_TRY IT:_
Leaving out the images, please reproduce each line below exactly.

##### ENTRIES SHOWN

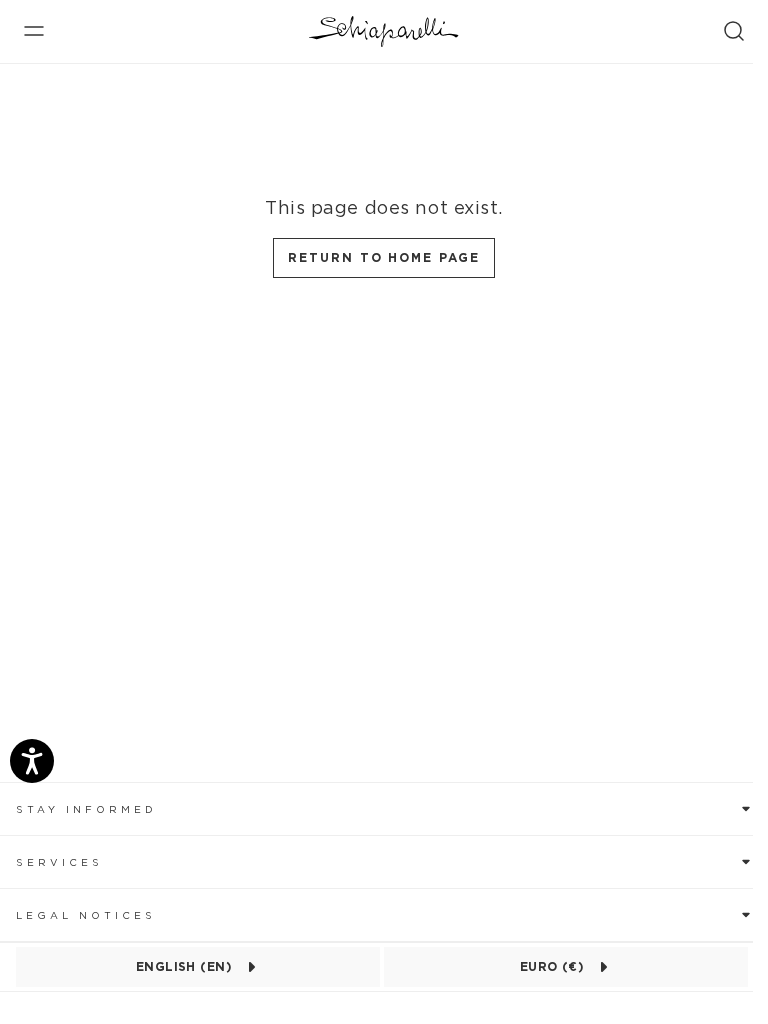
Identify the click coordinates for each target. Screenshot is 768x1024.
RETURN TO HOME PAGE (383, 258)
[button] (384, 808)
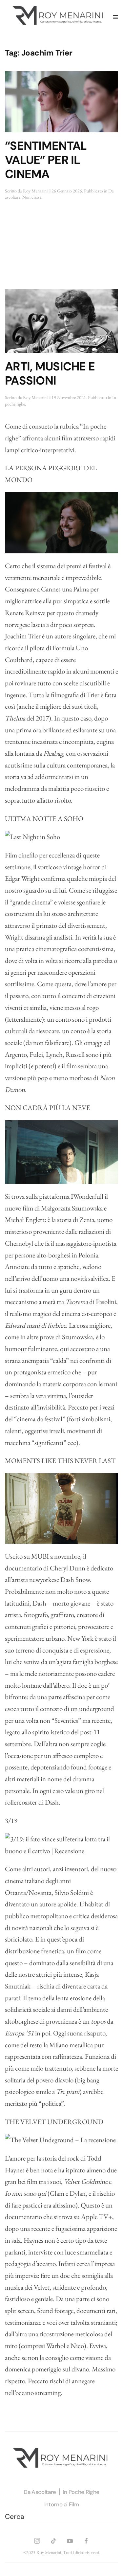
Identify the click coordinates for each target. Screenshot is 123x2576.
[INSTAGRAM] (37, 2539)
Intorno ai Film (61, 2504)
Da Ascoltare (40, 2492)
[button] (115, 17)
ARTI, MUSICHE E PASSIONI (50, 373)
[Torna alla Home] (59, 17)
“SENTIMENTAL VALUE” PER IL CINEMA (46, 160)
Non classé (31, 197)
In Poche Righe (81, 2492)
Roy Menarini (35, 191)
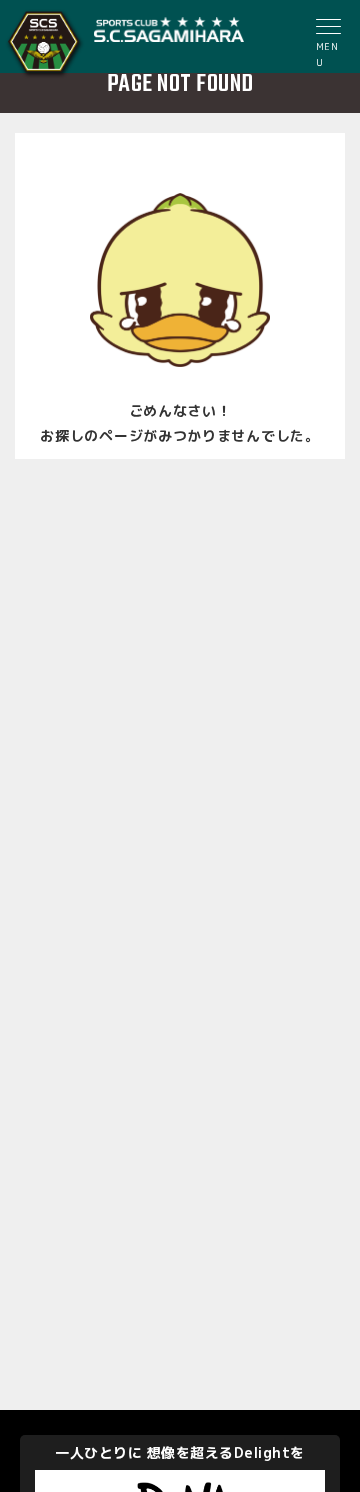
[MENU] (330, 29)
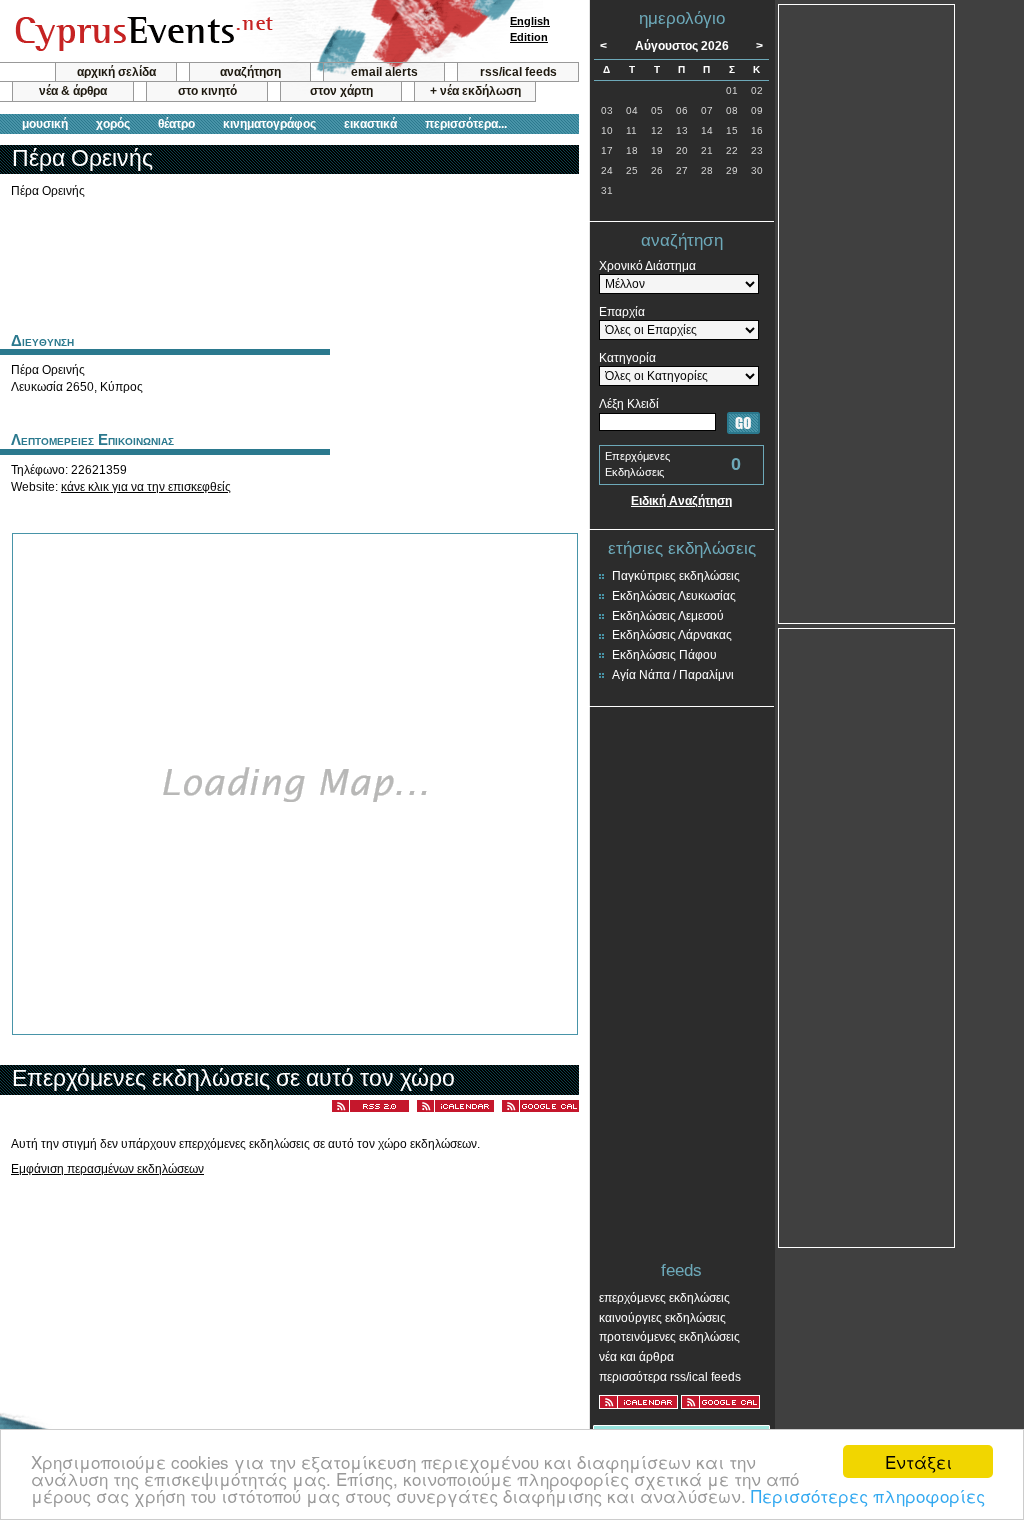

##########

_ANSWER SPACE:_
Identify the click coordinates for each target. Screenshot is 768x1024.
RETURN TO HOME PAGE (383, 258)
[button] (384, 808)
Identify the click coordinates for each target. Screenshot is 123x2576.
[INSTAGRAM] (37, 2539)
Intorno ai Film (61, 2504)
Da Ascoltare (40, 2492)
[button] (115, 17)
ARTI, MUSICHE E PASSIONI (50, 373)
[Torna alla Home] (59, 17)
“SENTIMENTAL VALUE” PER IL CINEMA (46, 160)
Non classé (31, 197)
In Poche Righe (81, 2492)
Roy Menarini (35, 191)
[MENU] (330, 29)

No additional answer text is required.